To see that De Bruijn sequences always exist (and how to find them), we first make some observations:
- At any point, we have a state, which are the n-1 digits previously inserted (the "memory").
- We then make k different choices, each giving us a code. Put differently: at each point (after initializing with n-1 digits), we have n-1 digits in state and we choose one more digit (k choices) to obtain a new code of length n.
- To get a code, say 1234, there is in fact only one way to reach it: from the state 123, and adding the digit 4.
We can picture this process in a graph, where the nodes represent states, and the links represent codes. Thus, note that attempts to try a code are on the links (edges), not nodes (vertices). Below you can see such a graph for k=2 (only binary digits) and n=4 (all codes are composed for four binary digits). The correct code might thus be e.g. 1001 or 0111.

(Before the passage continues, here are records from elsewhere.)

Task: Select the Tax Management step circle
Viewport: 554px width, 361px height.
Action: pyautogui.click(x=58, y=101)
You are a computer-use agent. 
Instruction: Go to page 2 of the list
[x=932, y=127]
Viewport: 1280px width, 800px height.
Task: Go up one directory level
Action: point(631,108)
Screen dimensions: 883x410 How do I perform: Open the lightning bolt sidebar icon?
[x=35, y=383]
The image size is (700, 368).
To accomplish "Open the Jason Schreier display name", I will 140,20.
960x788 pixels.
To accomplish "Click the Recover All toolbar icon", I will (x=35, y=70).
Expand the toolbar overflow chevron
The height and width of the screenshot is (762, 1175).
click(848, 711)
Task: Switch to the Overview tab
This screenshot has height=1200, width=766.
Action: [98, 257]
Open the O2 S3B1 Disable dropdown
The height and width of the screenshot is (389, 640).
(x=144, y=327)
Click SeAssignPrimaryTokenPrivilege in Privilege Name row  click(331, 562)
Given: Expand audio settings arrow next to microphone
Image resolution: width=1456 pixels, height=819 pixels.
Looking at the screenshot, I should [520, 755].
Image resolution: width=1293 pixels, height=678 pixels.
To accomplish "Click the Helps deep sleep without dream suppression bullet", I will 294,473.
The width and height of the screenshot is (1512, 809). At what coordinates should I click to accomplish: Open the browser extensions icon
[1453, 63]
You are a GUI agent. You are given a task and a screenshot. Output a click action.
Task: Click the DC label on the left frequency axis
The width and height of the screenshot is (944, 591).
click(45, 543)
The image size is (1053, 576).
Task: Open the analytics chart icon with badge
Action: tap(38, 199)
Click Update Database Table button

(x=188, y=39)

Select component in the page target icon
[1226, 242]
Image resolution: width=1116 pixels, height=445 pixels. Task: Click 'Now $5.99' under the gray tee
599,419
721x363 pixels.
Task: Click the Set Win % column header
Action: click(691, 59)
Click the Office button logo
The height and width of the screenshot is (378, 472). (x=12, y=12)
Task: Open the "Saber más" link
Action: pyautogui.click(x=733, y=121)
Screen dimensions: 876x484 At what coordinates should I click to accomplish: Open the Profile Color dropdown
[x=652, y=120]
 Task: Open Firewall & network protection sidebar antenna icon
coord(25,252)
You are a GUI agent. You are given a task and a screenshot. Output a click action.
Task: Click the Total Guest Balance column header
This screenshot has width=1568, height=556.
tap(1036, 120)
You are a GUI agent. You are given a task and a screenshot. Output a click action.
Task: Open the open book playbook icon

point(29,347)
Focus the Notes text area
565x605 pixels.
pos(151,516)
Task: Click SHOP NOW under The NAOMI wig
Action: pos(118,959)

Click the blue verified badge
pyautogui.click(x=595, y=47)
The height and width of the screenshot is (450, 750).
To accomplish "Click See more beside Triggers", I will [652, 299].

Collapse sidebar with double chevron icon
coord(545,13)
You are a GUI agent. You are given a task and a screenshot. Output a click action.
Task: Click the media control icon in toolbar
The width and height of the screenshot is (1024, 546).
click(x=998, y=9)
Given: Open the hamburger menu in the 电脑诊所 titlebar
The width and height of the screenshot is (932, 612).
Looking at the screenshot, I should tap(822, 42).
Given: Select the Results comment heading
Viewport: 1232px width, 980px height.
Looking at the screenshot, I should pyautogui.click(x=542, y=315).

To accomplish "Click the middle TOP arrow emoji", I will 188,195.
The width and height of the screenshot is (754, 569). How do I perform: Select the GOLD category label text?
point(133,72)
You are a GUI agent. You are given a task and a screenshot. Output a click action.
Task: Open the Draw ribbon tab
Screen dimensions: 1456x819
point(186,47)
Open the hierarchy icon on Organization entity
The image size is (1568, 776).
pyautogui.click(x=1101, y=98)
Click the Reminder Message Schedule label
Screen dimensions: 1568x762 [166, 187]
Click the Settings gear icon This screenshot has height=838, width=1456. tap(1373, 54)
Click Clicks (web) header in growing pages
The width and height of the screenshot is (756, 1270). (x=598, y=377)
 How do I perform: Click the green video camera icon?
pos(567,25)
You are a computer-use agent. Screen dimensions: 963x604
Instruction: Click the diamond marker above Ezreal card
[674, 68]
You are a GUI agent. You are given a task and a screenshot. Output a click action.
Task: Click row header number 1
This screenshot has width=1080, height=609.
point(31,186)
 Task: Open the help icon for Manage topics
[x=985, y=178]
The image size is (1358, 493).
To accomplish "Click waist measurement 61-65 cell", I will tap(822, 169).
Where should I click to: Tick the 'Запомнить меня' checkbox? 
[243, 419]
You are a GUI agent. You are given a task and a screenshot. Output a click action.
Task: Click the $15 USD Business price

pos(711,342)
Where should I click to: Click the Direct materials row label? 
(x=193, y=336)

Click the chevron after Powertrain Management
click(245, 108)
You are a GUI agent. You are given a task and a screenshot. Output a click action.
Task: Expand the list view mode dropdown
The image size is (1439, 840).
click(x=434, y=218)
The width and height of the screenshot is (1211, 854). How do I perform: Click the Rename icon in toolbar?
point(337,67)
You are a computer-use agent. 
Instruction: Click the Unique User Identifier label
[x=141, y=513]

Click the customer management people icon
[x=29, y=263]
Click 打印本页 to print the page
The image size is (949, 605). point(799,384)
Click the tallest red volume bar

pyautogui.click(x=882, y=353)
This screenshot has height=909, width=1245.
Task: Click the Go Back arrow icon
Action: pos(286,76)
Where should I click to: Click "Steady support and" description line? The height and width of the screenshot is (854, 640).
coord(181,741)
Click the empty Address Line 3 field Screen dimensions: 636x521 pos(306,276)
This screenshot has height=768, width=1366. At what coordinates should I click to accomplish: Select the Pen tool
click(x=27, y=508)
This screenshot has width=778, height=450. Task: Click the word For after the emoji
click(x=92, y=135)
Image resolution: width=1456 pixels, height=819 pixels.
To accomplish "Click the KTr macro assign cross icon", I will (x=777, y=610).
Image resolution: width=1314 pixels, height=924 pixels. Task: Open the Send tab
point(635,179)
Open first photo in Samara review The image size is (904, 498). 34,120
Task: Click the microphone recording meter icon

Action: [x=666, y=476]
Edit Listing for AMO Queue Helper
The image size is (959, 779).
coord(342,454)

Clearly, the question is now: can we traverse this graph in a way that passes each link once and only once? Note that we may be in the same state multiple times. In fact this is always necessary: to try both 0000 and 0001, we need to be in the state 000 first. However, we don't want to try any code more than once, so each link should only be visited once. This is known as a Eulerian path (or cycle, if we finish at the same node as we started). Now, each node in the graph will have exactly k links going out and k links going in (k=2 in the depicted graph), since there are k digits to choose from in each state, and k ways to throw away a digit to obtain the state. For example, in the graph above, there are two ways out of the state 000: by adding another 0, or by adding a 1. This corresponds to trying code 0000 and 0001. There are also two ways to reach 000: from 0000, and from 1000, as we throw away the left most digit (oldest digit).
Since there are equally many links pointing in and out (namely, k), we can be sure there is an Eulerian cycle, so our problem is indeed always solvable! In fact, all solutions are given precisely by all Eulerian cycles, so any algorithm to find cycles will do (Hierholzer's algorithm is not only an efficient and intuitive way of finding such cycles, but also provides a proof of existence).
Cracking suitcases is similar (k=10, n=3), except that we can now rotate each wheel independently. Thus, in one "click" we can go from 000 to 001, 010, 100, 009, 090, and 900. These six "next codes" corresponding to rotate one of the three wheels one step "up" or "down" (to their adjacent values). If we were to depict the solutions as a graph, where each node again corresponds to state and links to solutions, we have an important difference: the state is now the previous solution (we don't throw away any digits). From each state there are 6 links going out, and in fact, all these links are also going in, since we can always turn the wheel back one step. Thus we may consider the undirected graph where each node has 6 links, and, since every node has an even degree, it is guaranteed that an Eulerian cycle exists.
Note that the "obvious" solution of enumerating does not work: 000, 001, 002, 003, ... 008, 009 is fine, but going from 009 to 010 requires two switches: turning the least significant 9 to 0, and the middle 0 to 1.
In this manner, we only need to rotate the "wheels" a total of 1000 times, as each rotation tries a new code (and there are precisely 1000 codes, namely 000 to 999).